- **WHAT NEEDS TO BE DONE**
Print the following records verbatim, from the first line to the last.
-- START DATA EXCERPTS --
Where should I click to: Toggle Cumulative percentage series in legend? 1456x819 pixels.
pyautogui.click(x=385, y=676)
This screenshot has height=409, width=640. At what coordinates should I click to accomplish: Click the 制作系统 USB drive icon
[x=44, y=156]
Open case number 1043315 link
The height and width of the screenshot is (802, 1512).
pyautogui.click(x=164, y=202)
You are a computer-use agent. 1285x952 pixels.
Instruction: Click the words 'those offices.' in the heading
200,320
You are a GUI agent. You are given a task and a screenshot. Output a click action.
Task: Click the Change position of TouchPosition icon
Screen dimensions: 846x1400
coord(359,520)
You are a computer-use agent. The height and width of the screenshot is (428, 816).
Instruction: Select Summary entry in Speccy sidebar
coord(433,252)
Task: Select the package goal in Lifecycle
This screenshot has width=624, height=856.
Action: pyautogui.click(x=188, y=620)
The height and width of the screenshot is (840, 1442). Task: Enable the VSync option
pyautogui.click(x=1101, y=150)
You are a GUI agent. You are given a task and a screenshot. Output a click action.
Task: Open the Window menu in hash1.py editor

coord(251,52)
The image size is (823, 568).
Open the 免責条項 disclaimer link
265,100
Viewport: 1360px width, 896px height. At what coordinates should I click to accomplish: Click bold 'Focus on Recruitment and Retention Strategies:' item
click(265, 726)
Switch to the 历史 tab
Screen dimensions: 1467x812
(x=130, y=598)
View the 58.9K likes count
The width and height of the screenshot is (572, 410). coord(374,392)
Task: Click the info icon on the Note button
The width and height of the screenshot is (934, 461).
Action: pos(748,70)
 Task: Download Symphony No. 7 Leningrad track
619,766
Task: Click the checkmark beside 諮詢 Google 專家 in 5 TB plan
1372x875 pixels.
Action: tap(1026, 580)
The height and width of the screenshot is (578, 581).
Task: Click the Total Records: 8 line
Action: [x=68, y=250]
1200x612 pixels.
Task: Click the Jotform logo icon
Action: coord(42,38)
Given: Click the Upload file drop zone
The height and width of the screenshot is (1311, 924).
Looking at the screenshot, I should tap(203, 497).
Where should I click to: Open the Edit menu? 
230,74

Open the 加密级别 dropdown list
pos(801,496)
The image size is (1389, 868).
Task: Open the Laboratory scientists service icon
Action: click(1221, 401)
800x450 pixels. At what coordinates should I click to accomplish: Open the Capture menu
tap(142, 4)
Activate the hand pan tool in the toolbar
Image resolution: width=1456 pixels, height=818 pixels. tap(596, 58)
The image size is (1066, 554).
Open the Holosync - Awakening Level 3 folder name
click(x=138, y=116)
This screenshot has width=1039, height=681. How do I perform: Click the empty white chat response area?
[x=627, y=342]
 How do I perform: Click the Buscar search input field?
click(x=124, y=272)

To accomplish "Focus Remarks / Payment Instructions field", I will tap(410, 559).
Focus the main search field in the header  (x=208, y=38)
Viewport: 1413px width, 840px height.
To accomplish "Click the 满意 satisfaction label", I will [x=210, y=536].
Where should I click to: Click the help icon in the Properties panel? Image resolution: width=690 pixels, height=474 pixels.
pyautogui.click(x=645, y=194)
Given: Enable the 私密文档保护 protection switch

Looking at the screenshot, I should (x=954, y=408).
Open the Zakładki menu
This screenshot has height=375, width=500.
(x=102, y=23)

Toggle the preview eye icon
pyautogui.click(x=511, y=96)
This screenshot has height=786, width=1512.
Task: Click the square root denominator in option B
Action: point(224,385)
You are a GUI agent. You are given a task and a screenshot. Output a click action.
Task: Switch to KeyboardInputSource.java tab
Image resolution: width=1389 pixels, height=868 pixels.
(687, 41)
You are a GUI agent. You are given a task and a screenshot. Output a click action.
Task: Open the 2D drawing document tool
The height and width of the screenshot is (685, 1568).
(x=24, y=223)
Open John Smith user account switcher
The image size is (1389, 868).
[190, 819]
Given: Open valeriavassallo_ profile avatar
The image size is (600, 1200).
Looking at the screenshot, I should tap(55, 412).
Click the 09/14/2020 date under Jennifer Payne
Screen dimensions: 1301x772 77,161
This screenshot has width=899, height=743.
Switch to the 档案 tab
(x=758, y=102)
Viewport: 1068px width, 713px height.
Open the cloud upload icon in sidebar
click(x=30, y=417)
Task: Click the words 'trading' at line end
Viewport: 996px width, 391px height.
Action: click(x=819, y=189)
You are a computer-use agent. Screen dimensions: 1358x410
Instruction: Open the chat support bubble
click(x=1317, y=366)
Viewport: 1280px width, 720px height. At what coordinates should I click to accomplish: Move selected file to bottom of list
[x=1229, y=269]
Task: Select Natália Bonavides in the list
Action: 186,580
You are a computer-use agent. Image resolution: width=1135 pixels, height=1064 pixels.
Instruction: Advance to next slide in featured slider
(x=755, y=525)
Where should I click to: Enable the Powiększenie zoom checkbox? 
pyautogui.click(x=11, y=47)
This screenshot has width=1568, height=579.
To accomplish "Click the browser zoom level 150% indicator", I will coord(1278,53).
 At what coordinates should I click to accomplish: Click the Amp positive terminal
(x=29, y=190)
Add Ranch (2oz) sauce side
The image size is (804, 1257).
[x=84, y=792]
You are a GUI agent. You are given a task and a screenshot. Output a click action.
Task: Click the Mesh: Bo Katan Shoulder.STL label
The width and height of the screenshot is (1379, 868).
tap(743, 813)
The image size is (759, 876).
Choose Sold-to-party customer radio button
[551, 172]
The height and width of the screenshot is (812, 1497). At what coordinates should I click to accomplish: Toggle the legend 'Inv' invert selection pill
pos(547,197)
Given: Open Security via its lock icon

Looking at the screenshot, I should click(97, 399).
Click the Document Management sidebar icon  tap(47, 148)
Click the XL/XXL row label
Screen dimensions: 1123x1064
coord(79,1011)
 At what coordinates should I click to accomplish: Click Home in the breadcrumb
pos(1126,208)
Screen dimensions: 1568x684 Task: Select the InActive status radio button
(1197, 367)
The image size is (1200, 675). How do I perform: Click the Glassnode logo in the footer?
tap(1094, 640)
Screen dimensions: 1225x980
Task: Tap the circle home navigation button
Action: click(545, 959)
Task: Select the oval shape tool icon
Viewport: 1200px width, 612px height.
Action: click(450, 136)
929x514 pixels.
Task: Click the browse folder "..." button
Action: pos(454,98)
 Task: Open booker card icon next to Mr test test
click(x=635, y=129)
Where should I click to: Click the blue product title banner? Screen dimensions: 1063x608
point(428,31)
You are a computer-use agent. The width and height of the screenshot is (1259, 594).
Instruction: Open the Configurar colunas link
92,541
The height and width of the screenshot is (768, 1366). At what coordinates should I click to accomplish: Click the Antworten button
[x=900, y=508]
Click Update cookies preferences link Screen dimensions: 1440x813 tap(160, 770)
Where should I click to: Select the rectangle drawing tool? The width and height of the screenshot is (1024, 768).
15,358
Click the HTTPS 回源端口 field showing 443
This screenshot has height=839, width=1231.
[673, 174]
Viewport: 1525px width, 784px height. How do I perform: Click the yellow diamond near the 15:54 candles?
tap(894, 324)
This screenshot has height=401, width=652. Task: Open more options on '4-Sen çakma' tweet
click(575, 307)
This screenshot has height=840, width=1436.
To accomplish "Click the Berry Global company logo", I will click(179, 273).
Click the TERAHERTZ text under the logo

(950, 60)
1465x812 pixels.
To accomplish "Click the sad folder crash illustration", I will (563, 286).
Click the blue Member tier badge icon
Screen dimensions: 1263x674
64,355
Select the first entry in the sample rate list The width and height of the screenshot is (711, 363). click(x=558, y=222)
-- END DATA EXCERPTS --
- **RESULT**
Where should I click to: Toggle Cumulative percentage series in legend? 1456x819 pixels.
pyautogui.click(x=385, y=676)
This screenshot has height=409, width=640. At what coordinates should I click to accomplish: Click the 制作系统 USB drive icon
[x=44, y=156]
Open case number 1043315 link
The height and width of the screenshot is (802, 1512).
pyautogui.click(x=164, y=202)
You are a computer-use agent. 1285x952 pixels.
Instruction: Click the words 'those offices.' in the heading
200,320
You are a GUI agent. You are given a task and a screenshot. Output a click action.
Task: Click the Change position of TouchPosition icon
Screen dimensions: 846x1400
coord(359,520)
You are a computer-use agent. The height and width of the screenshot is (428, 816).
Instruction: Select Summary entry in Speccy sidebar
coord(433,252)
Task: Select the package goal in Lifecycle
This screenshot has width=624, height=856.
Action: pyautogui.click(x=188, y=620)
The height and width of the screenshot is (840, 1442). Task: Enable the VSync option
pyautogui.click(x=1101, y=150)
You are a GUI agent. You are given a task and a screenshot. Output a click action.
Task: Open the Window menu in hash1.py editor

coord(251,52)
The image size is (823, 568).
Open the 免責条項 disclaimer link
265,100
Viewport: 1360px width, 896px height. At what coordinates should I click to accomplish: Click bold 'Focus on Recruitment and Retention Strategies:' item
click(265, 726)
Switch to the 历史 tab
Screen dimensions: 1467x812
(x=130, y=598)
View the 58.9K likes count
The width and height of the screenshot is (572, 410). coord(374,392)
Task: Click the info icon on the Note button
The width and height of the screenshot is (934, 461).
Action: pos(748,70)
 Task: Download Symphony No. 7 Leningrad track
619,766
Task: Click the checkmark beside 諮詢 Google 專家 in 5 TB plan
1372x875 pixels.
Action: tap(1026, 580)
The height and width of the screenshot is (578, 581).
Task: Click the Total Records: 8 line
Action: [x=68, y=250]
1200x612 pixels.
Task: Click the Jotform logo icon
Action: coord(42,38)
Given: Click the Upload file drop zone
The height and width of the screenshot is (1311, 924).
Looking at the screenshot, I should tap(203, 497).
Where should I click to: Open the Edit menu? 
230,74

Open the 加密级别 dropdown list
pos(801,496)
The image size is (1389, 868).
Task: Open the Laboratory scientists service icon
Action: click(1221, 401)
800x450 pixels. At what coordinates should I click to accomplish: Open the Capture menu
tap(142, 4)
Activate the hand pan tool in the toolbar
Image resolution: width=1456 pixels, height=818 pixels. tap(596, 58)
The image size is (1066, 554).
Open the Holosync - Awakening Level 3 folder name
click(x=138, y=116)
This screenshot has width=1039, height=681. How do I perform: Click the empty white chat response area?
[x=627, y=342]
 How do I perform: Click the Buscar search input field?
click(x=124, y=272)

To accomplish "Focus Remarks / Payment Instructions field", I will tap(410, 559).
Focus the main search field in the header  (x=208, y=38)
Viewport: 1413px width, 840px height.
To accomplish "Click the 满意 satisfaction label", I will [x=210, y=536].
Where should I click to: Click the help icon in the Properties panel? Image resolution: width=690 pixels, height=474 pixels.
pyautogui.click(x=645, y=194)
Given: Enable the 私密文档保护 protection switch

Looking at the screenshot, I should (x=954, y=408).
Open the Zakładki menu
This screenshot has height=375, width=500.
(x=102, y=23)

Toggle the preview eye icon
pyautogui.click(x=511, y=96)
This screenshot has height=786, width=1512.
Task: Click the square root denominator in option B
Action: point(224,385)
You are a GUI agent. You are given a task and a screenshot. Output a click action.
Task: Switch to KeyboardInputSource.java tab
Image resolution: width=1389 pixels, height=868 pixels.
(687, 41)
You are a GUI agent. You are given a task and a screenshot. Output a click action.
Task: Open the 2D drawing document tool
The height and width of the screenshot is (685, 1568).
(x=24, y=223)
Open John Smith user account switcher
The image size is (1389, 868).
[190, 819]
Given: Open valeriavassallo_ profile avatar
The image size is (600, 1200).
Looking at the screenshot, I should tap(55, 412).
Click the 09/14/2020 date under Jennifer Payne
Screen dimensions: 1301x772 77,161
This screenshot has width=899, height=743.
Switch to the 档案 tab
(x=758, y=102)
Viewport: 1068px width, 713px height.
Open the cloud upload icon in sidebar
click(x=30, y=417)
Task: Click the words 'trading' at line end
Viewport: 996px width, 391px height.
Action: click(x=819, y=189)
You are a computer-use agent. Screen dimensions: 1358x410
Instruction: Open the chat support bubble
click(x=1317, y=366)
Viewport: 1280px width, 720px height. At what coordinates should I click to accomplish: Move selected file to bottom of list
[x=1229, y=269]
Task: Select Natália Bonavides in the list
Action: 186,580
You are a computer-use agent. Image resolution: width=1135 pixels, height=1064 pixels.
Instruction: Advance to next slide in featured slider
(x=755, y=525)
Where should I click to: Enable the Powiększenie zoom checkbox? 
pyautogui.click(x=11, y=47)
This screenshot has width=1568, height=579.
To accomplish "Click the browser zoom level 150% indicator", I will coord(1278,53).
 At what coordinates should I click to accomplish: Click the Amp positive terminal
(x=29, y=190)
Add Ranch (2oz) sauce side
The image size is (804, 1257).
[x=84, y=792]
You are a GUI agent. You are given a task and a screenshot. Output a click action.
Task: Click the Mesh: Bo Katan Shoulder.STL label
The width and height of the screenshot is (1379, 868).
tap(743, 813)
The image size is (759, 876).
Choose Sold-to-party customer radio button
[551, 172]
The height and width of the screenshot is (812, 1497). At what coordinates should I click to accomplish: Toggle the legend 'Inv' invert selection pill
pos(547,197)
Given: Open Security via its lock icon

Looking at the screenshot, I should click(97, 399).
Click the Document Management sidebar icon  tap(47, 148)
Click the XL/XXL row label
Screen dimensions: 1123x1064
coord(79,1011)
 At what coordinates should I click to accomplish: Click Home in the breadcrumb
pos(1126,208)
Screen dimensions: 1568x684 Task: Select the InActive status radio button
(1197, 367)
The image size is (1200, 675). How do I perform: Click the Glassnode logo in the footer?
tap(1094, 640)
Screen dimensions: 1225x980
Task: Tap the circle home navigation button
Action: click(545, 959)
Task: Select the oval shape tool icon
Viewport: 1200px width, 612px height.
Action: click(450, 136)
929x514 pixels.
Task: Click the browse folder "..." button
Action: pos(454,98)
 Task: Open booker card icon next to Mr test test
click(x=635, y=129)
Where should I click to: Click the blue product title banner? Screen dimensions: 1063x608
point(428,31)
You are a computer-use agent. The width and height of the screenshot is (1259, 594).
Instruction: Open the Configurar colunas link
92,541
The height and width of the screenshot is (768, 1366). At what coordinates should I click to accomplish: Click the Antworten button
[x=900, y=508]
Click Update cookies preferences link Screen dimensions: 1440x813 tap(160, 770)
Where should I click to: Select the rectangle drawing tool? The width and height of the screenshot is (1024, 768).
15,358
Click the HTTPS 回源端口 field showing 443
This screenshot has height=839, width=1231.
[673, 174]
Viewport: 1525px width, 784px height. How do I perform: Click the yellow diamond near the 15:54 candles?
tap(894, 324)
This screenshot has height=401, width=652. Task: Open more options on '4-Sen çakma' tweet
click(575, 307)
This screenshot has height=840, width=1436.
To accomplish "Click the Berry Global company logo", I will click(179, 273).
Click the TERAHERTZ text under the logo

(950, 60)
1465x812 pixels.
To accomplish "Click the sad folder crash illustration", I will (563, 286).
Click the blue Member tier badge icon
Screen dimensions: 1263x674
64,355
Select the first entry in the sample rate list The width and height of the screenshot is (711, 363). click(x=558, y=222)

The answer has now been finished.